Hong Kong's demand for Grade A offices not hurt by fleeing multinational firms

Demand has even jumped by 4.1m sq ft.

Large multinational companies may be the traditional occupiers of Hong Kong's Grade A offices, but they have increasingly opted for less costly office space in recent years, according to new research report from CBRE, The Evolution of the Hong Kong Grade A Office Market – a Telescopic Analysis. 

However, this has not reduced demand for Grade A office space overall, with total occupied space reaching 71.6 million sq. ft. during the three-year period of the study (March 2013-March 2016) – an increase of 4.1 million sq. ft..

Rents for Grade A offices rose by an average of 10% over the same period. By submarket, demand for space was particularly strong in the Central CBD.

The vacancy rate in Greater Central (Core Central, Admiralty and Sheung Wan) fell from 4.7% to 1.4% during the study period, while rents increased by 16%.

Similar vacancy trends were also observed in other submarkets, although rents elsewhere have risen by less than in Central.

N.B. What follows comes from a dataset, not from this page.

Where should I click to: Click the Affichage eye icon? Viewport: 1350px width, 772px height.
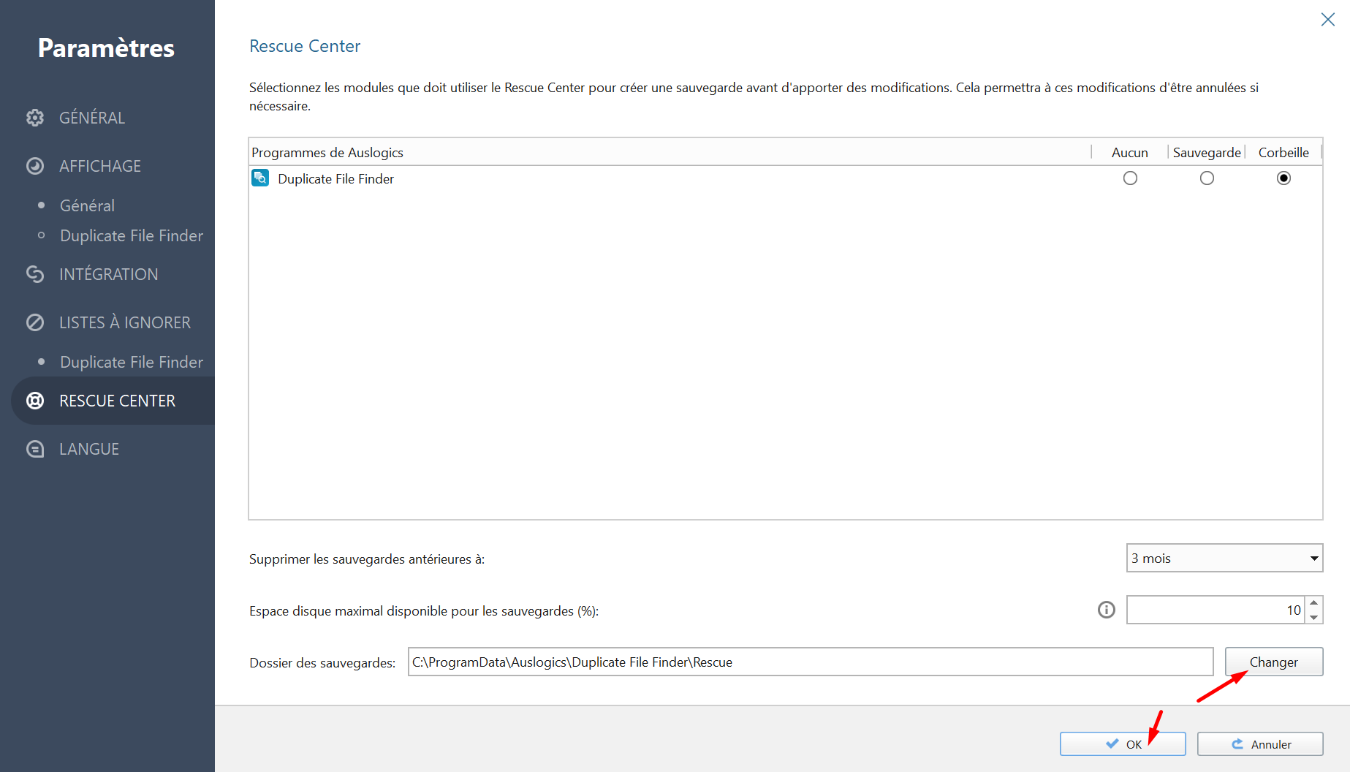(x=35, y=166)
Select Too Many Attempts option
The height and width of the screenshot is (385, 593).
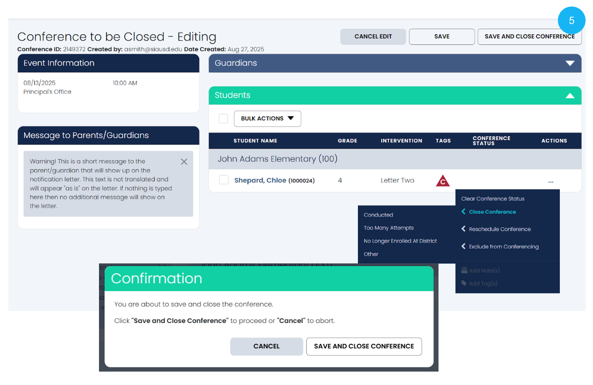tap(389, 228)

“While demand levels in the Hong Kong Grade A office market remained healthy during the study period, this rosy picture was not painted equally by all industry sectors, with some growing rapidly in terms of space requirement while others reduced their footprints,” said Marcos Chan, Head of Research, CBRE Hong Kong, Southern China and Taiwan.

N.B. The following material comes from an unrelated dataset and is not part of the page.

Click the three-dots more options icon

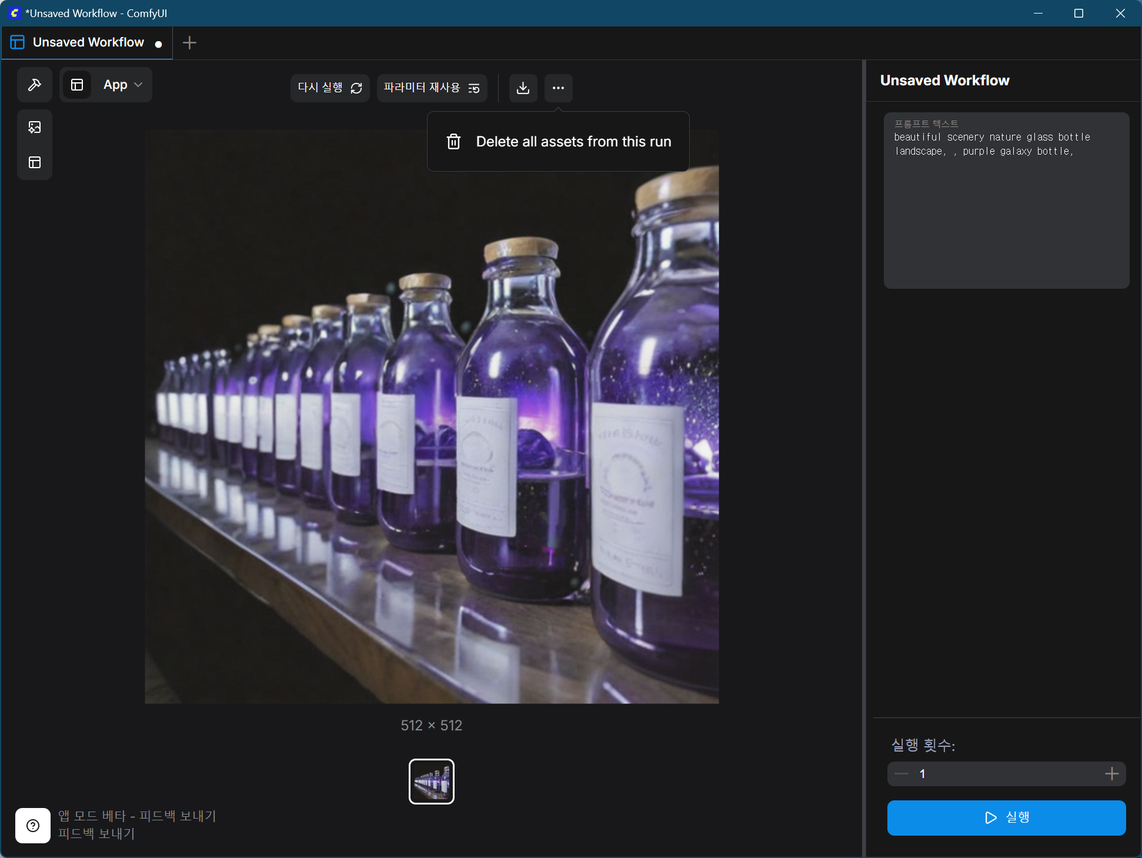[558, 88]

“We have observed a very uneven pattern of expansion between companies headquartered in different markets. On the one hand, many multinational companies are managing costs and choosing more affordable solutions in decentralized offices. On the other, we saw an increase in demand for premium Grade A offices from mainland Chinese firms, particularly in the CBD,” said Rhodri James, Executive Director, Advisory and Transaction Services – Office, CBRE Hong Kong.